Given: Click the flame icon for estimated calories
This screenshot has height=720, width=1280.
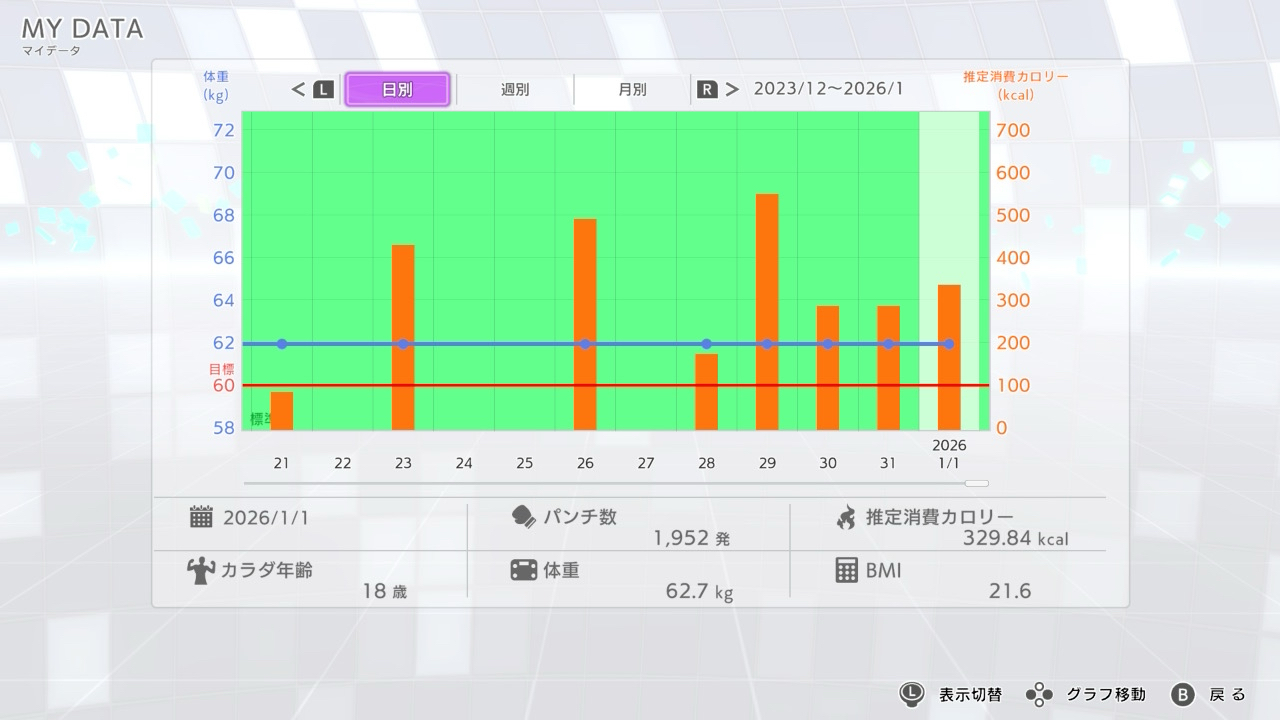Looking at the screenshot, I should pos(846,517).
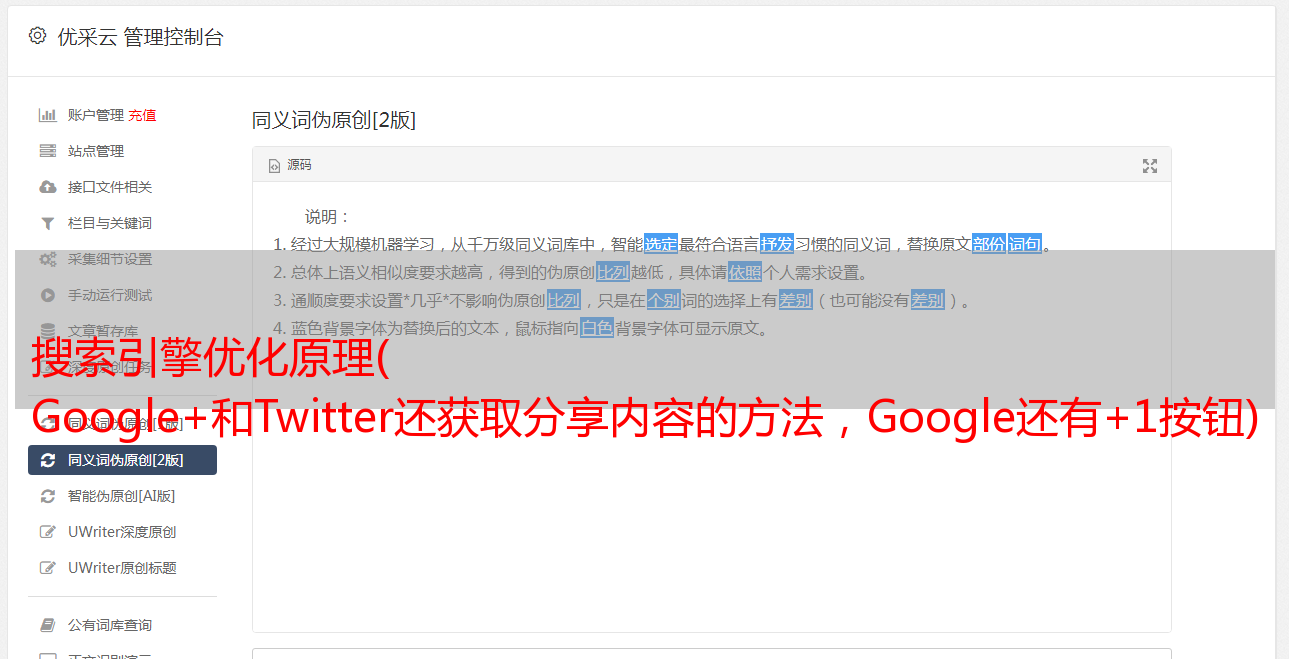This screenshot has width=1289, height=659.
Task: Click the refresh icon next to 智能伪原创[AI版]
Action: pos(47,496)
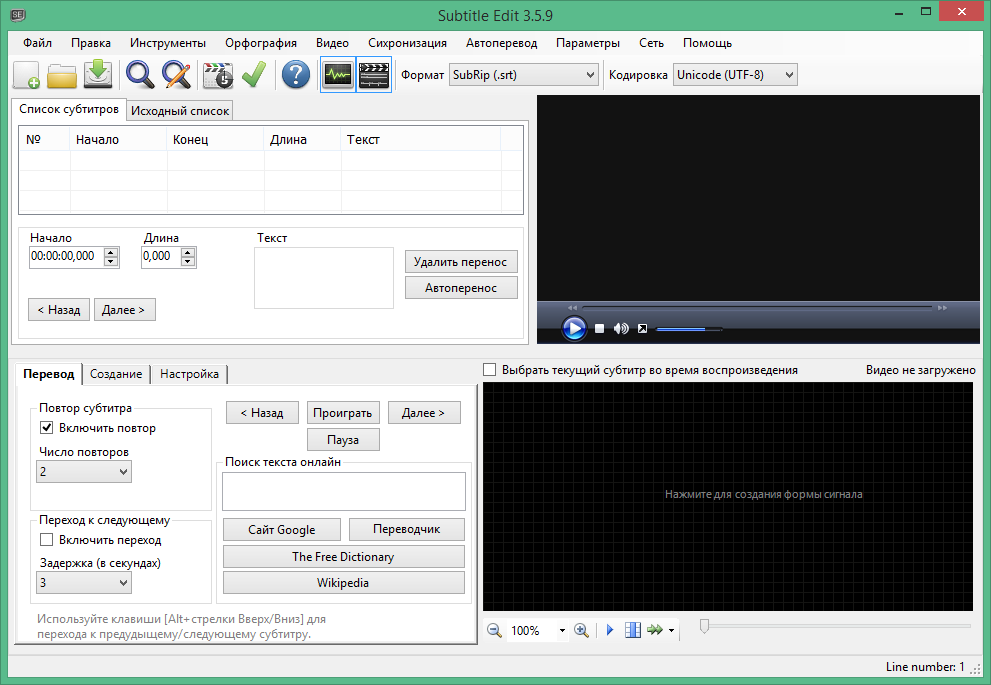The height and width of the screenshot is (685, 991).
Task: Enable the 'Включить повтор' checkbox
Action: [x=46, y=428]
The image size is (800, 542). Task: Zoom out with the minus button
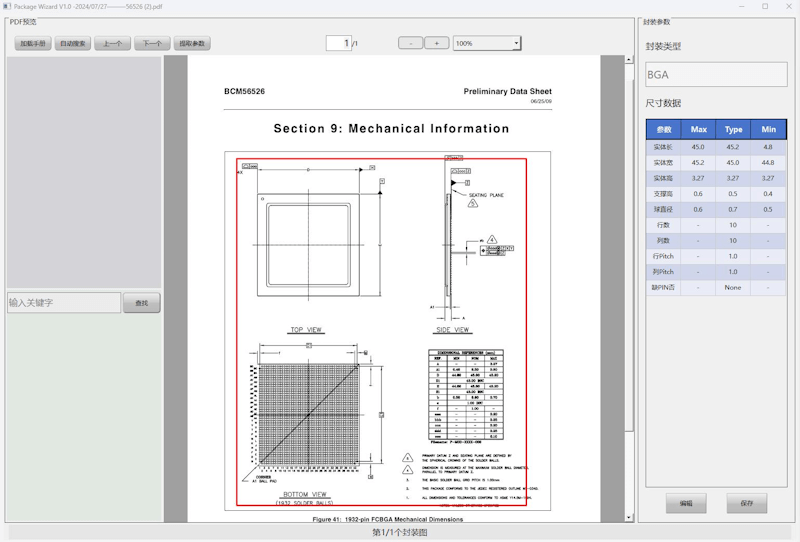click(x=410, y=43)
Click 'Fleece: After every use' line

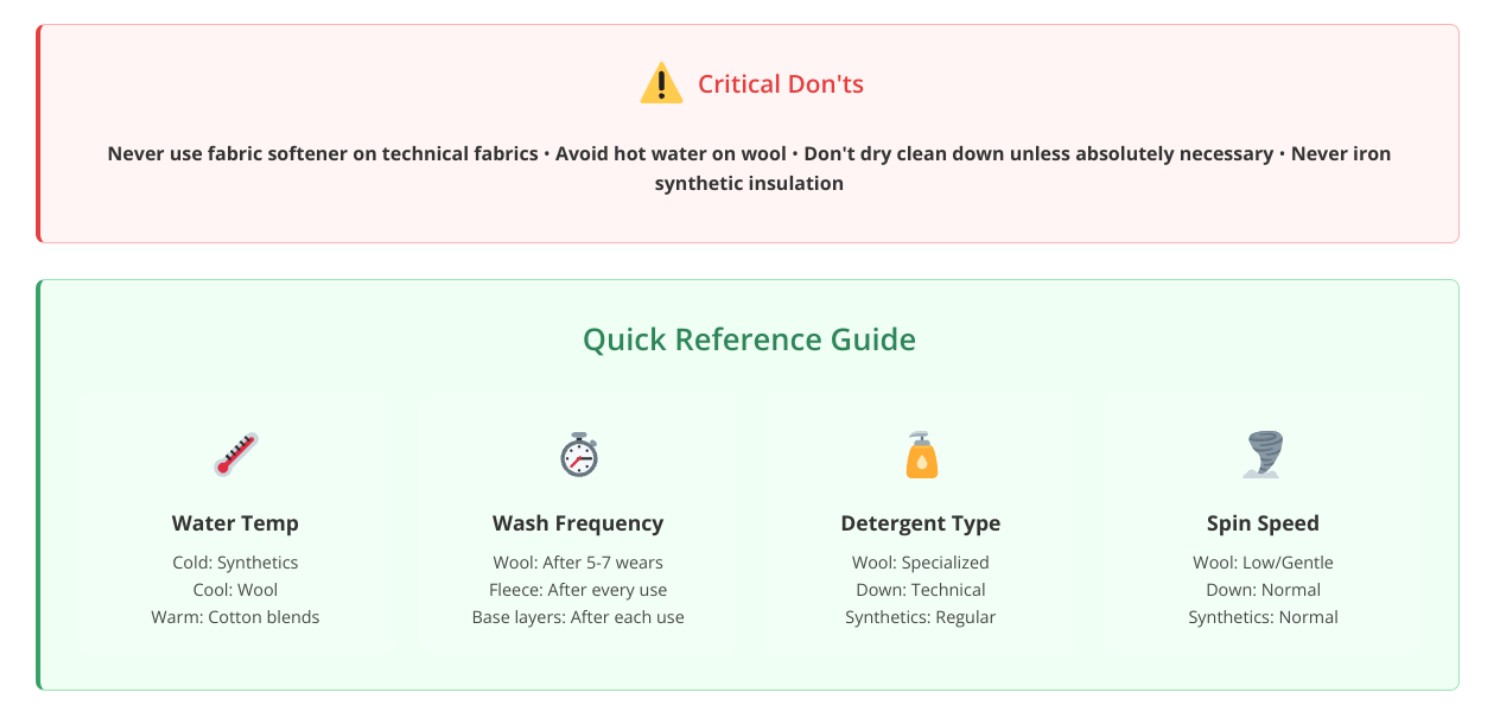578,590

→ **Required action**: What is needed is a word-for-word copy of the data above, free of any images.

→ **Solution to this exercise**:
Given: Click the flame icon for estimated calories
This screenshot has height=720, width=1280.
Looking at the screenshot, I should pos(846,517).
This screenshot has width=1289, height=659.
Task: Click the refresh icon next to 智能伪原创[AI版]
Action: pos(47,496)
The height and width of the screenshot is (685, 991).
Task: Enable the 'Включить повтор' checkbox
Action: [x=46, y=428]
The image size is (800, 542). Task: Zoom out with the minus button
click(x=410, y=43)
Click 'Fleece: After every use' line

578,590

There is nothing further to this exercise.